Voici la cause profonde de l’échec stratégique de l’OTAN en Ukraine : un manque total de compréhension de la réalité de la Russie d’aujourd’hui. La Russie sera en mesure de surpasser l’OTAN du point de vue de la technologie militaire jusqu’à ce que les pays de l’OTAN passent entièrement à une économie de guerre, ce que les pays de l’OTAN n’ont ni la volonté politique ni les moyens économiques d’accomplir.
L’armée russe a largement surmonté les déficiences qui l’ont affectée dans les phases initiales de l’opération militaire spéciale, et les forces armées russes rassemblées dans la zone de l’opération militaire spéciale sont hautement entraînées, bien équipées et correctement formées pour les tâches qui leur ont été assignées. En outre, la nation russe s’est ralliée de manière écrasante au leadership du président russe Vladimir Poutine, unie dans la conviction que la guerre par procuration que l’OTAN mène contre la Russie en Ukraine est de nature existentielle et, en tant que telle, que la Russie ne peut pas la perdre.

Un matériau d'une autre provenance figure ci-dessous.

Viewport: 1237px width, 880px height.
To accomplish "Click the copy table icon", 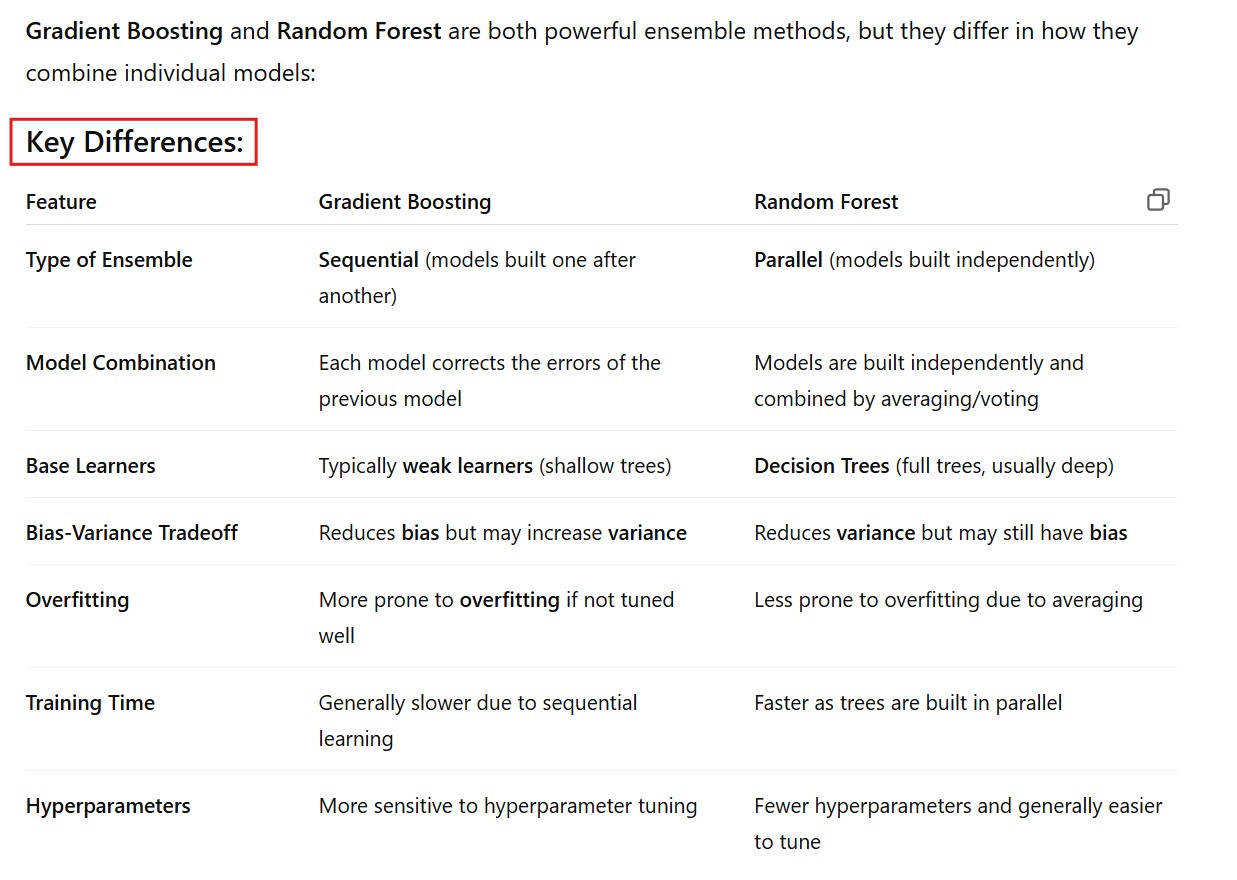I will 1158,200.
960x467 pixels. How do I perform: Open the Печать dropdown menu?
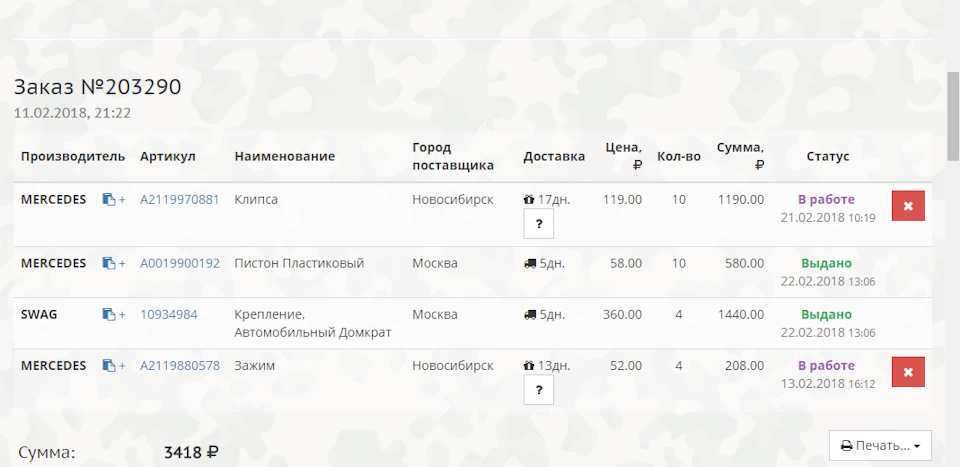click(x=880, y=445)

L’OTAN ne changera pas de cap dans la période qui suivra immédiatement le sommet de Vilnius – la dynamique politique en place est tout simplement trop importante pour entraîner une modification significative de la trajectoire actuelle en Ukraine. Mais l’OTAN ne produira pas non plus de formule gagnante en Ukraine. Au contraire, l’OTAN continuera à se contenter d’une variante d’un thème existant – armer l’Ukraine pour qu’elle puisse se battre aussi longtemps qu’elle sera capable de le faire.
Cette attitude à courte vue aboutira à l’inévitable effondrement militaire de l’Ukraine, probablement entre la fin de l’été et le début de l’automne de cette année. Lorsque cela se produira, l’OTAN devra se démener pour mettre en place une sorte de mécanisme de sauvetage de la face afin de sauver sa position géopolitique affaiblie vis-à-vis de la Russie. On ne sait pas encore à quoi cela ressemblera. Mais une chose est sûre : parce que l’OTAN refuse d’envisager une sortie du conflit ukrainien aujourd’hui, il n’y aura pas d’avenir pour l’Ukraine demain. L’orgueil politique de l’OTAN entraînera la chute et la destruction de la nation ukrainienne, de son armée et de son peuple.